Exercise requirements ▸ As an exercise in exact copying, transcribe the lines below from the one holding "Task: Expand the Microsoft folder tree node" through the last, with both ends included and pictures left out.

• • • •

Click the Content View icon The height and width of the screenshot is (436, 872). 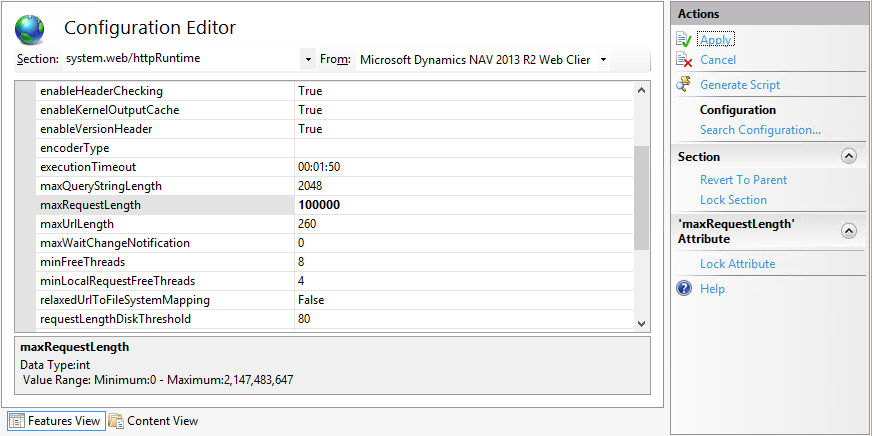click(x=116, y=421)
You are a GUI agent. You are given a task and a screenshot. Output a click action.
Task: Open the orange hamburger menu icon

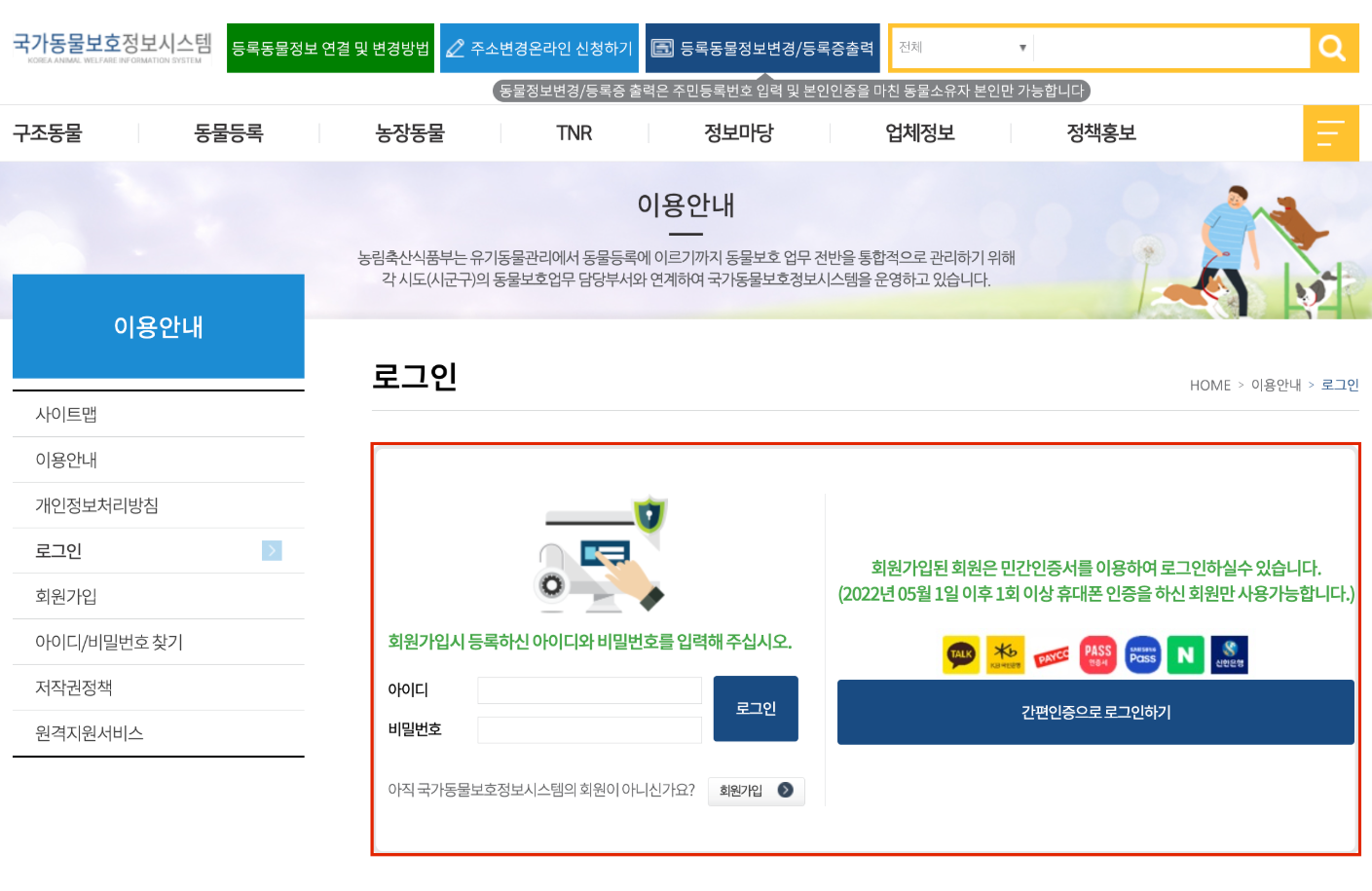[1331, 132]
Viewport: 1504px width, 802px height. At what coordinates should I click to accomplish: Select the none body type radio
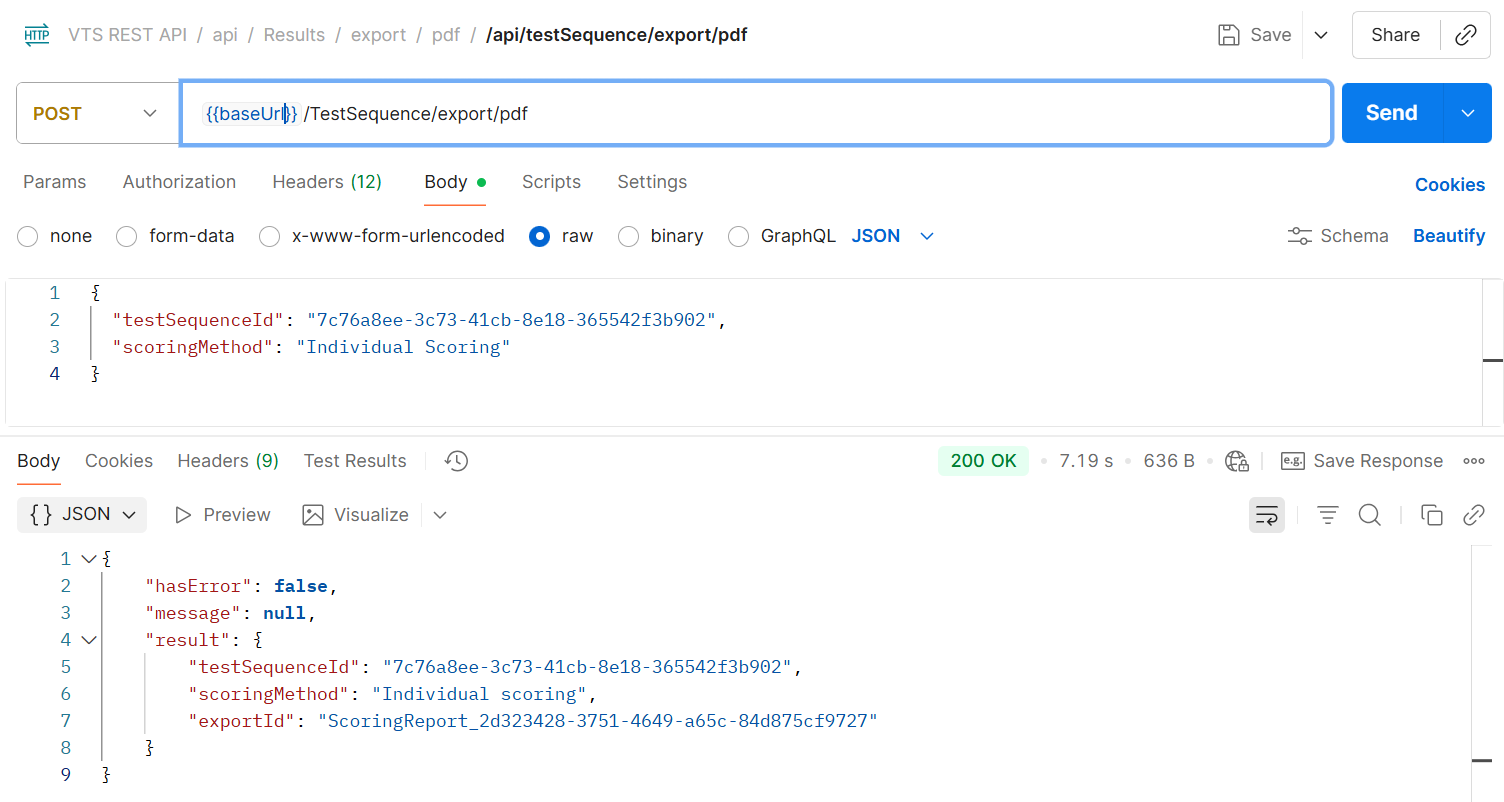tap(28, 237)
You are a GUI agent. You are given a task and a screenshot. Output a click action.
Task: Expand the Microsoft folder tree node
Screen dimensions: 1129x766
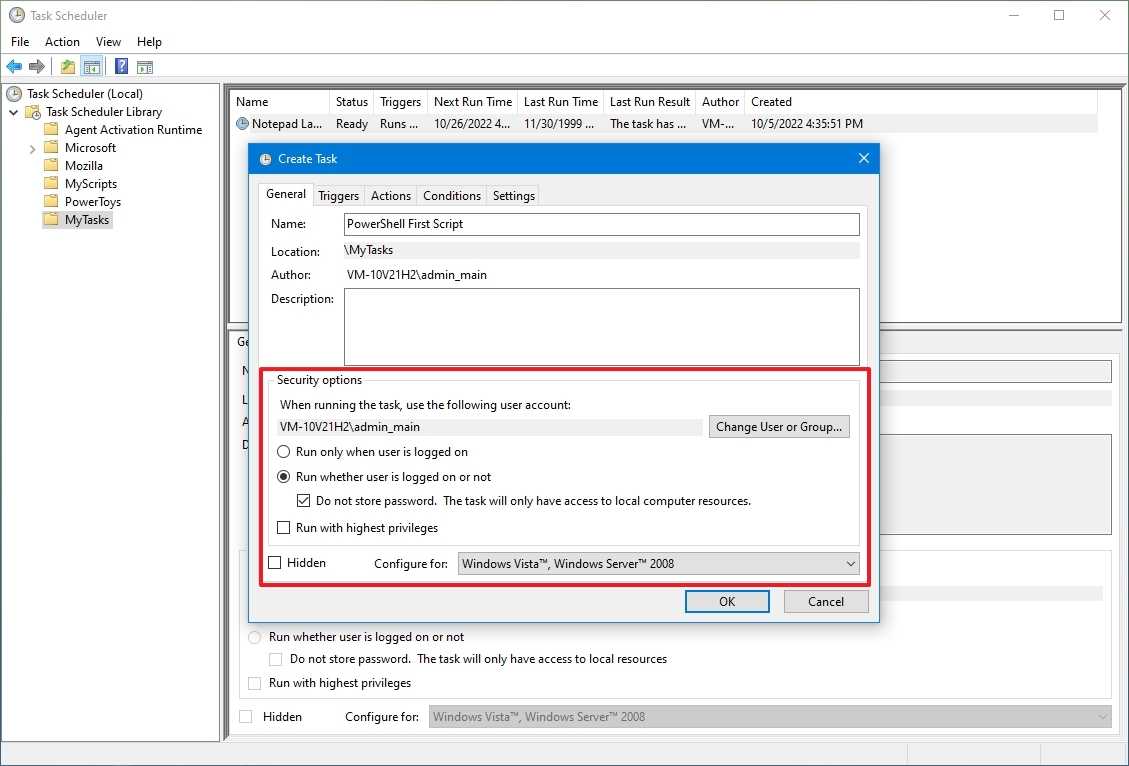[33, 148]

• • • •

Response to the task ▸
Task: Expand the Microsoft folder tree node
Screen dimensions: 1129x766
[33, 148]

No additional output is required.